Chrome OS Federated Computation Service

Summary

The federated computation service provides a common runtime for federated analytics (F.A.) and federated learning (F.L.). The service wraps the federated computation client which communicates with the federated computation server, receives and manages examples from its clients (usually in Chromium) and schedules the learning/analytics plan. See go/cros-federated-design for a design overview.

Privacy and Security Review

Each client should have its own privacy & security reviewed launch for usage of Mojo API to store training data. That's because:

Each federated computation method has different security/privacy properties, e.g. whether the task has Secure Aggregation enabled.
Each type of training data has different privacy considerations when stored on the cryptohome, potentially with different TTL requirements.

Step by step guide

Each federated client consists of two major parts: a task that is deployed on Brella server (server side), and the ability to collect examples and schedule jobs for this task (ChromeOS/Chrome side).

Server side

Create a task group

Federated computations are packaged as “tasks” inside of a brella_task_group build rule. How to creating such task groups is not the focus of this doc, please refer to brella team's tutorials:

ChromeOS federated service requires task groups to set runtime = chromeos. The runtime indicates a task_group's targeted platform. The rule “brella_task_group” will generate a bunch of compatibility tests based on the runtime setting to make sure the task group is compatible with the platform. For ChromeOS this helps verify the brella client library (libfcp.so) contains all necessary TF ops. See Fix selective ops registration for more details.

Deploy the task_group to Brella server

In order to use Brella to execute federated tasks, owners must check-in an instance of the FederatedTasksConfig proto message in a file named federated_tasks.pbtxt. See go/brella-comp-onboarding.

For ChromeOS platform clients, a new folder should be created in google3/intelligence/brella/config/prod/chromeos/. And inside the folder there can be several sub-directories indicating various launch stages, e.g. “dev”, “dogfood”, “prod”. The federated_tasks.pbtxt files are located inside launch_stage path with population_name=“chromeos/<client_name>/<launch_stage>”. See client “timezone_code_phh” as an example.

Each federated_tasks.pbtxt file in the launch stage directories represents a deployed task, although the task group field can be the same or be derived from a common base task group by setting the extends field of brella_task_group rule, which allows tuning the configuration of the task in different launch stages, e.g. report_goal could be a smaller number when launch stage is dev or dogfood.

federated_tasks: "chromeos/<client_name>" should be also added to the ChromeOS entry of google3/intelligence/brella/config/prod/registry.pbtxt. After that, new launch_stage directories created in this path can be auto-detected and deployed to the server.

ChromeOS/Chrome side

Collect examples

Code to collect examples for the new clients usually lives in Chrome side. The owners of the client are responsible to implement the logic to collect info and generate examples, and report them to federated service via mojo interface.

Register new client

Add the new client to federated_metadata.cc::kClientMetadata in this repo. The metadata is pretty simple, it only contains the unique client name, a retry_token which is usually an empty string, and a launch_stage.

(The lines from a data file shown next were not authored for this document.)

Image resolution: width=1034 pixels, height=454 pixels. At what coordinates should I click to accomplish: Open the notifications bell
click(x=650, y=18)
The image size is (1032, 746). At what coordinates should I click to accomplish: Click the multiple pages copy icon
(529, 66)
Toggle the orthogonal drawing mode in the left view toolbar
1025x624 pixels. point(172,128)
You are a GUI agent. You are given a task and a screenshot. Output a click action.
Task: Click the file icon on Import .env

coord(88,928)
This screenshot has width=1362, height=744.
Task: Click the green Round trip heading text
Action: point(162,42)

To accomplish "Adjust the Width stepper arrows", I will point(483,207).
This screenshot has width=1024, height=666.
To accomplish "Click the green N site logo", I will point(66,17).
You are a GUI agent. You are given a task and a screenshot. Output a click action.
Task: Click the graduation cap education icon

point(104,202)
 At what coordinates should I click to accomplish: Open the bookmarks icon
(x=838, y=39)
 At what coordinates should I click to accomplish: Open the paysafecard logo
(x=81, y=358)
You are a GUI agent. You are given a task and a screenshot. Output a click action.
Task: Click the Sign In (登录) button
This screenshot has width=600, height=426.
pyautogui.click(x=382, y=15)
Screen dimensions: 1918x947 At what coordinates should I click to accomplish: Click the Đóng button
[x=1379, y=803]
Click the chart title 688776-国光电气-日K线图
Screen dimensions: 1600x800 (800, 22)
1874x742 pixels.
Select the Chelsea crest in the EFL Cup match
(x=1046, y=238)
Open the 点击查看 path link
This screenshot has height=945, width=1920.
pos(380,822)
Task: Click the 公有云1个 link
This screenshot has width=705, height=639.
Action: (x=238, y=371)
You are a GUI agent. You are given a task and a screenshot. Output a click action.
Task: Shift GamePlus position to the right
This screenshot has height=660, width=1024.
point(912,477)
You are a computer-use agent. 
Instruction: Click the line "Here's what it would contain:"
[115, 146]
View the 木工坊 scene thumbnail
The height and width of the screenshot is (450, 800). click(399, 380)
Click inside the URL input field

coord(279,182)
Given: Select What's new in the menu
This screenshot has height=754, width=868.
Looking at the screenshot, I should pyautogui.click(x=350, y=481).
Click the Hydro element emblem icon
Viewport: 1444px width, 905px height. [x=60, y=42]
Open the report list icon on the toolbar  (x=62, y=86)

At the start, the launch_stage can be set to “dev” and it can be configured through Finch (In this Finch example, client “timezone_code_phh” set launch_stage to “dogfood” for the dogfood group). Once the project becomes stable, the parameter can be changed to “prod”.

Fix selective ops registration

To optimize the size of brella client library, we use TensorFlow selective ops registration approach when building libfcp.so, which means the built-in TensorFlow does not contain all ops, and therefore it may not support the new task groups. These failures can be captured when creating task groups and setting runtime = chromeos. This doc Selective op registration of ChromeOS fcp build describes how to find the missing ops and add them to ChromeOS libfcp.so.

Fix the seccomp

Because federated-service runs inside sandbox, sometimes the tasks introduced by new clients may require new syscalls that are blocked by minijail. Reach out to cros-federated-team@google.com when running into such issues.

Rollout with Finch

New clients should define their Finch flags in ash/constants/ash_features.h/cc, and add an entry to kClientFeatureMap. After that, owners can use the Finch flag and associated feature parameter “launch_stage” to control whether the client is enabled and its launch_stage. See go/finch-slides for details.